WORK INSTRUCTIONS –
1) Print the passage on Anthony Trollope word for word, starting at "On leaving education" and ending at "hated his work.".
2) According to the passage on Anthony Trollope, what post did he accept in central Ireland?
3) For each statement, say whether the passage on Anthony Trollope supports it and quote the words that decide it: (a) Trollope was born in London. (b) The Warden was published in 1851. (c) Trollope was popular at school.

EXCERPTED TEXT –
══════

St Nicholas Hospital, Salisbury  Anthony Trollope

Anthony Trollope was a prolific author of the Victorian period and famously wrote the book called The Warden which was inspired from his time in Salisbury and in particular by his views of St. Nicholas Hospital.
Born on 24th April 1815 in London, Trollope had a troubled upbringing. He was educated at some of the country's finest schools but was unpopular and bullied which led to a miserable time.
On leaving education he took up a position with the Post Office but developed a reputation for lateness and insubordination. He ran into debt and hated his work.
His first real opportunity presented itself when he accepted a post as a postal surveyor's clerk in central Ireland. The work largely consisted of conducting inspections around the region. He settled well into the new role, gained a good reputation and prospered. He enjoyed being amongst the Irish people, met Rose Heseltine and married in 1844. Moving shortly after to Southern Ireland.
He had completed little writing before his marriage but within a year of marriage he finished The Macdermots of Ballycloran. His work with the Post Office involved long trips by train around Ireland and he used these as an opportunity to write. Trollope wrote extensively and crafted many works.

In 1851, Trollope was sent to England to investigate and reorganise rural mail delivery. During the next two years, he travelled extensively around the the country, including Salisbury. It was whilst in Salisbury that he (according to his autobiography) got inspiration for the The Warden, the first of the six Barsetshire novels. The Warden was published in 1855 and received positive reviews.

══════

[Saved entries]
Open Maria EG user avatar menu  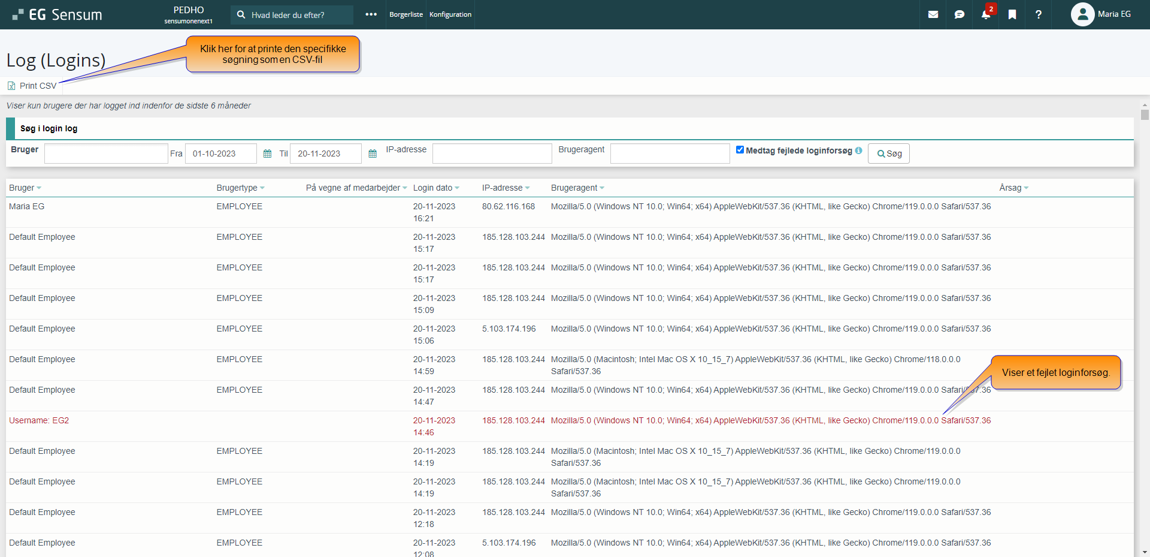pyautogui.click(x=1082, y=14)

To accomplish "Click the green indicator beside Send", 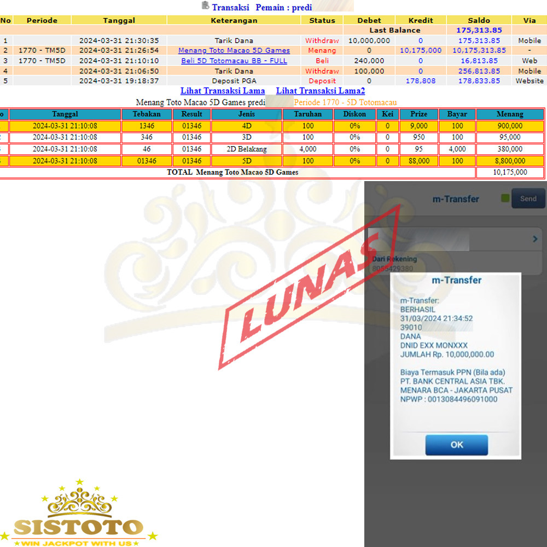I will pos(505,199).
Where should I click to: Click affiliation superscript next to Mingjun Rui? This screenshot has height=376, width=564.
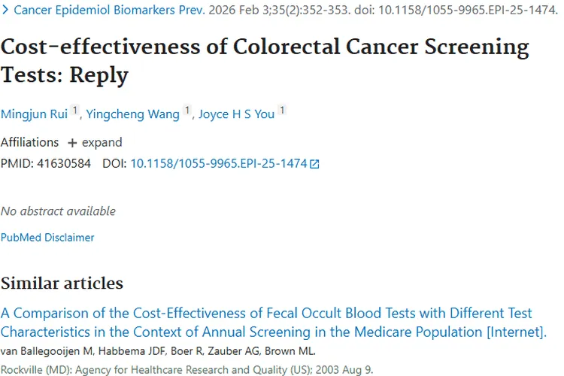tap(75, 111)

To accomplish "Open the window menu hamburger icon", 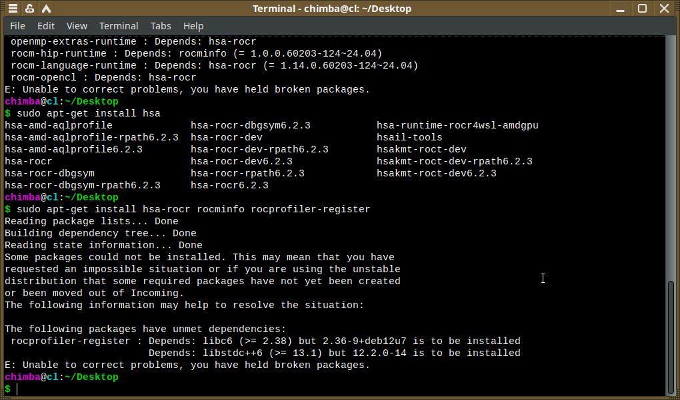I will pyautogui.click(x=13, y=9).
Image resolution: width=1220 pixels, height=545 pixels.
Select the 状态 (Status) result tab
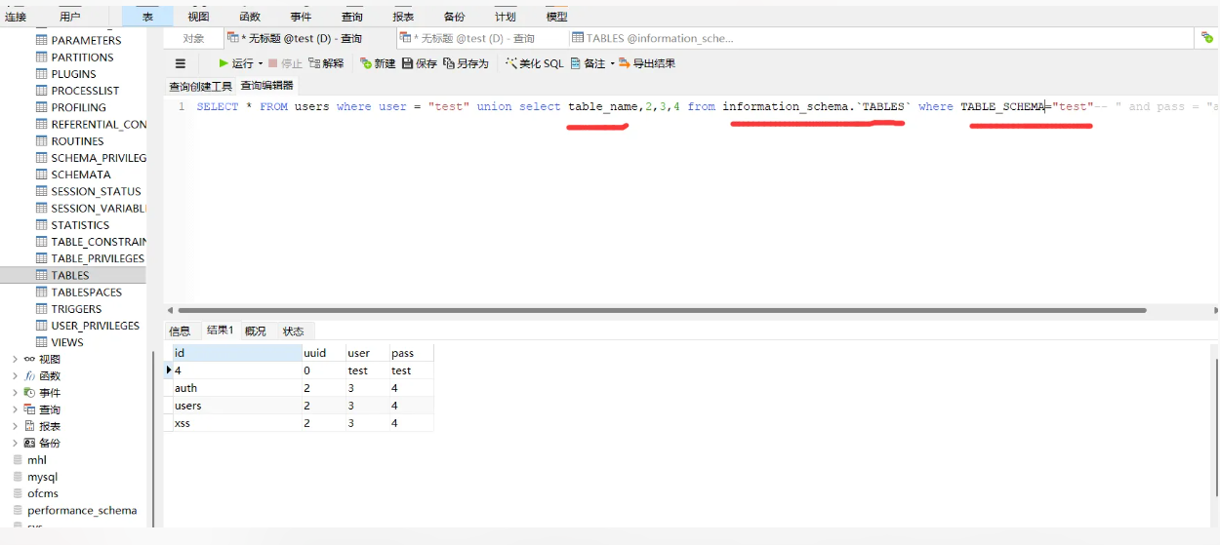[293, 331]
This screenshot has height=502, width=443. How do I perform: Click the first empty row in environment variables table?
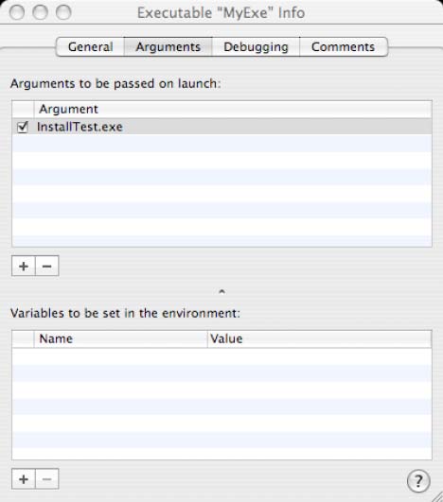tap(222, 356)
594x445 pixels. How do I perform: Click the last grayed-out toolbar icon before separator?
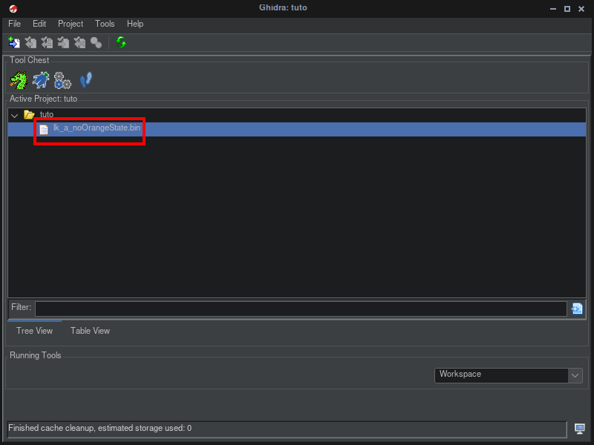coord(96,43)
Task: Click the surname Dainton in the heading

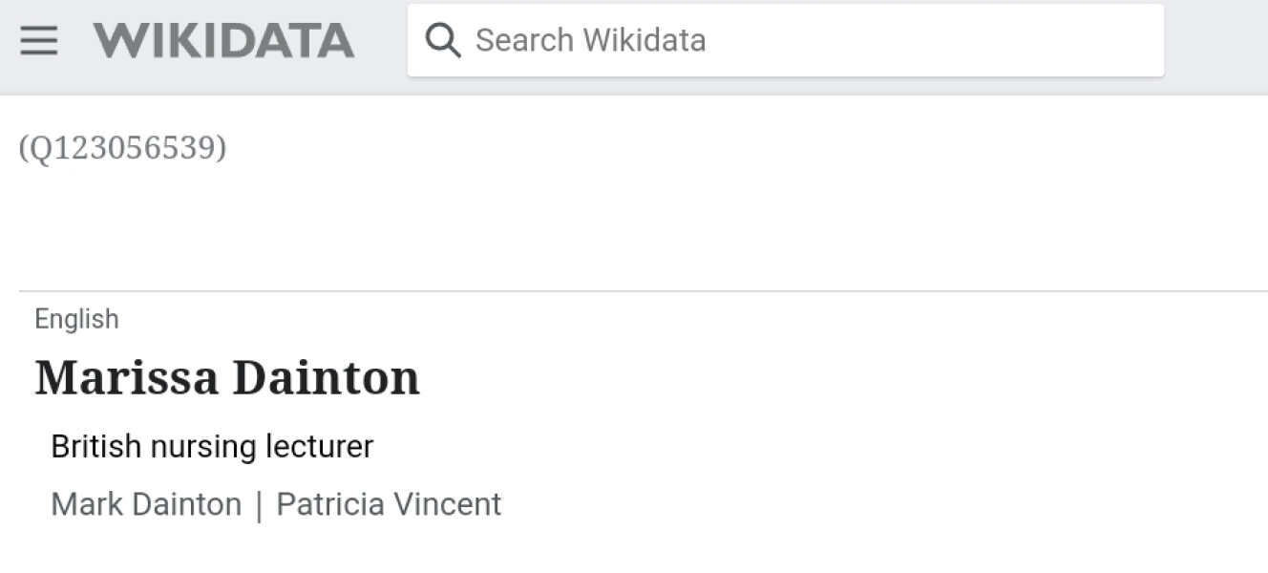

══════

SOLUTIONS BY TASK –
1)
On leaving education he took up a position with the Post Office but developed a reputation for lateness and insubordination. He ran into debt and hated his work.

2) A postal surveyor's clerk.

3)
(a) Yes: "Born on 24th April 1815 in London"
(b) No: "The Warden was published in 1855"
(c) No: "was unpopular and bullied"